TYPE 75 P


TYPE 75 TRANSMITTER


DATE OF DESIGN 1929 but modified in 1930 and again much modified in 1933.
FREQUENCY RANGE 48400 - 75000 kc/s
POWER SUPPLY 200V Mains Supply
TYPE OF SET Multi-Valve
WAVEFORM MCW.  The original set [75X] had trialled modulating the transmitter using one of two built in tones [by switched action] of either sonic tones of 1kc/s or 1.4kc/s, conventional AF tones for MCW purposes. By the time the 75C/75D were rolled-out, those modulating sonic tones had become supersonic tones of 21kc/s and 31kc/s. See below.
METHOD OF PRODUCING OSCILLATIONS SELF
WHERE USED/FITTED In the handbook for the Type 75 of 1934, a confidential document  {CB1882} downgraded to an official document {OU6369] - but not to a book of reference {BR} -  its 1929 stated range had been increased from  2 to 5 miles to 5 to 10 miles. The set is a combined transmitter and receiver installed into Battleships only,  for their fire control, the 75C into CCS [central control system] ships and the 75D into CWS [central W/T system] ships. There was also a 75X which was an experimental set.

DATA RECORDS:
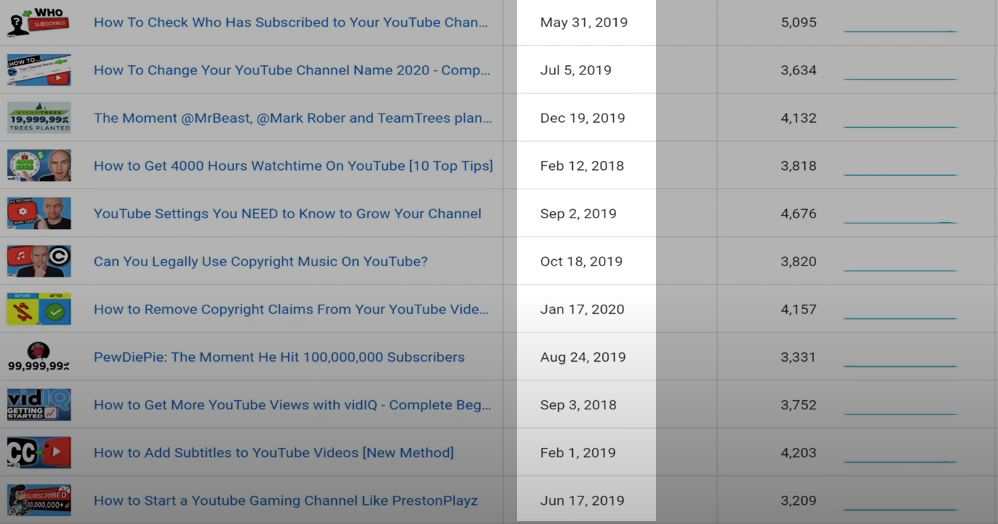Click the vidIQ Getting Started thumbnail
This screenshot has width=998, height=524.
tap(39, 405)
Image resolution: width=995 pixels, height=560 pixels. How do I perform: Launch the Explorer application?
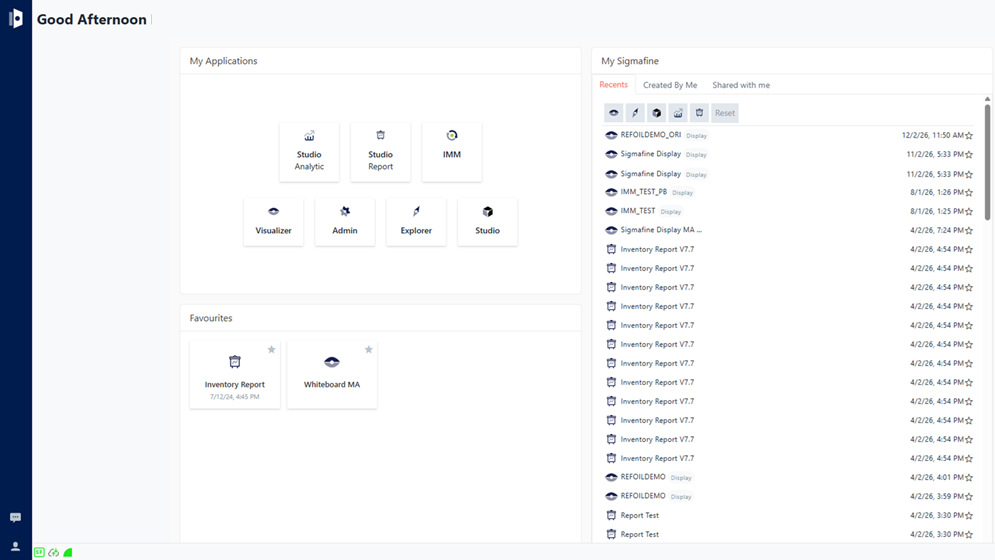click(416, 221)
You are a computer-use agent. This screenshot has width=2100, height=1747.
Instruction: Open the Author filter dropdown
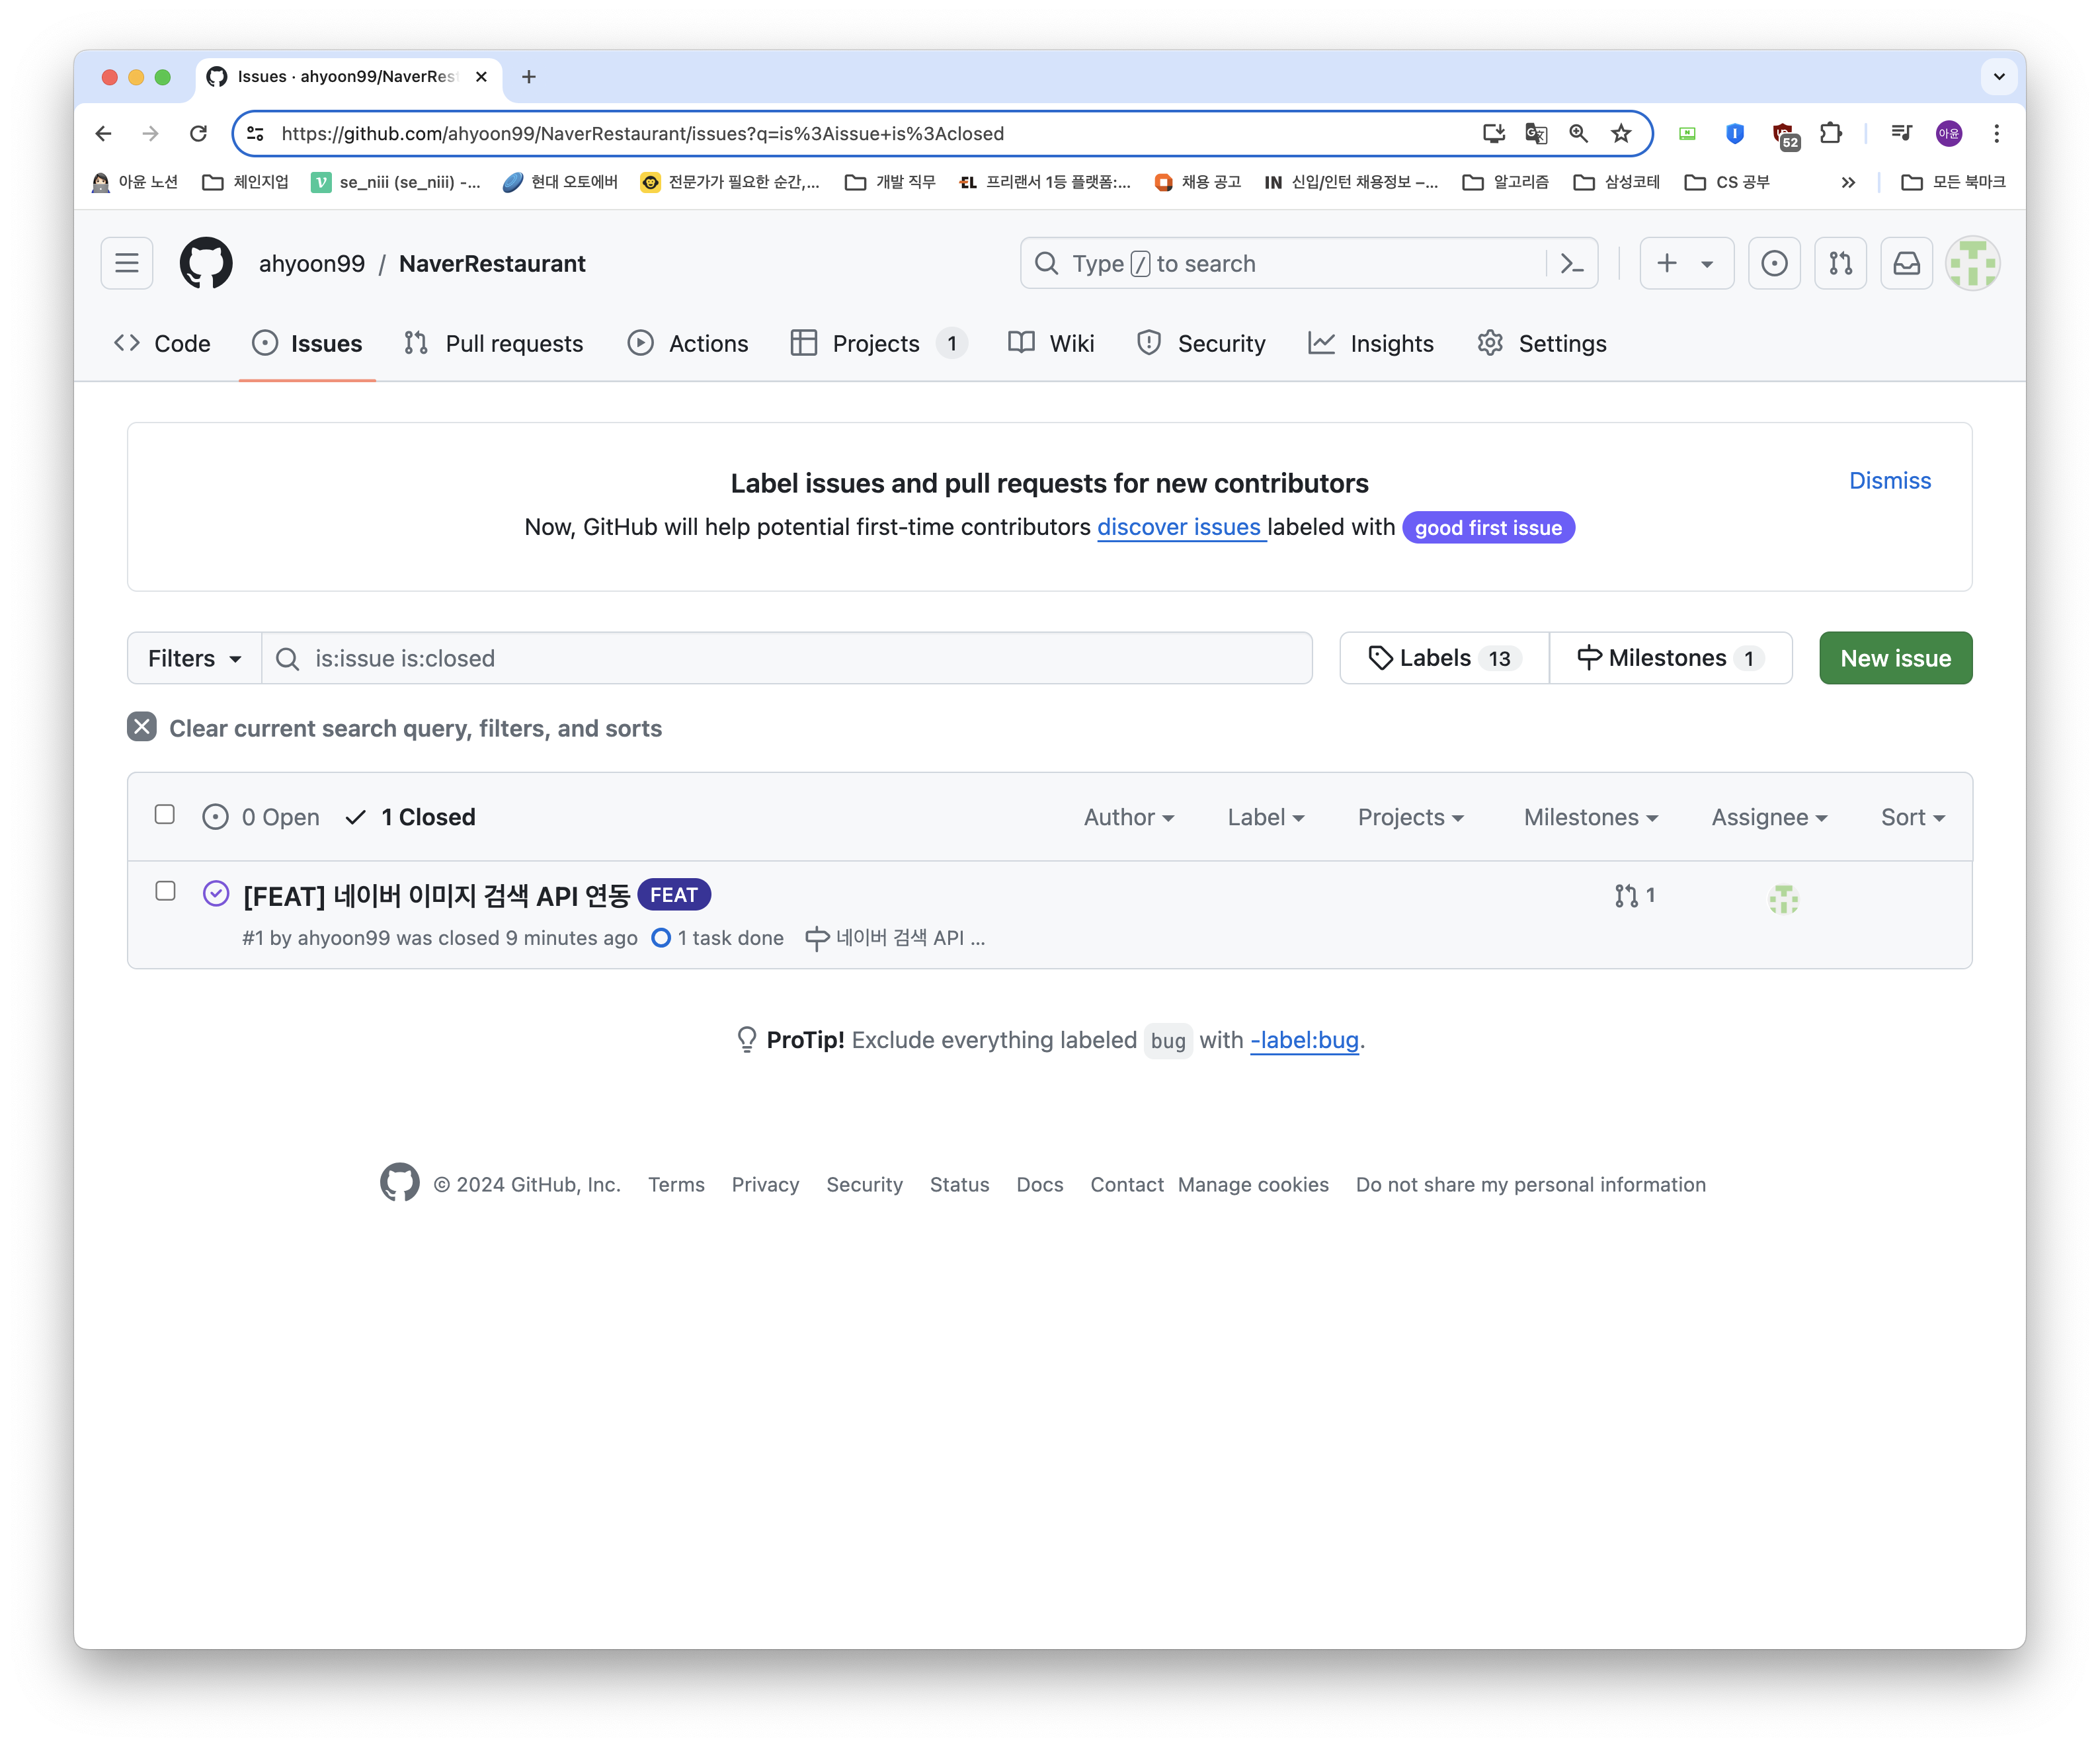click(1129, 817)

SET TASK:
In the Type 75 transmitter page, which supersonic tones did the 75C and 75D use to modulate the transmitter?

OUTPUT OF THE EXERCISE:
21 kc/s and 31 kc/s.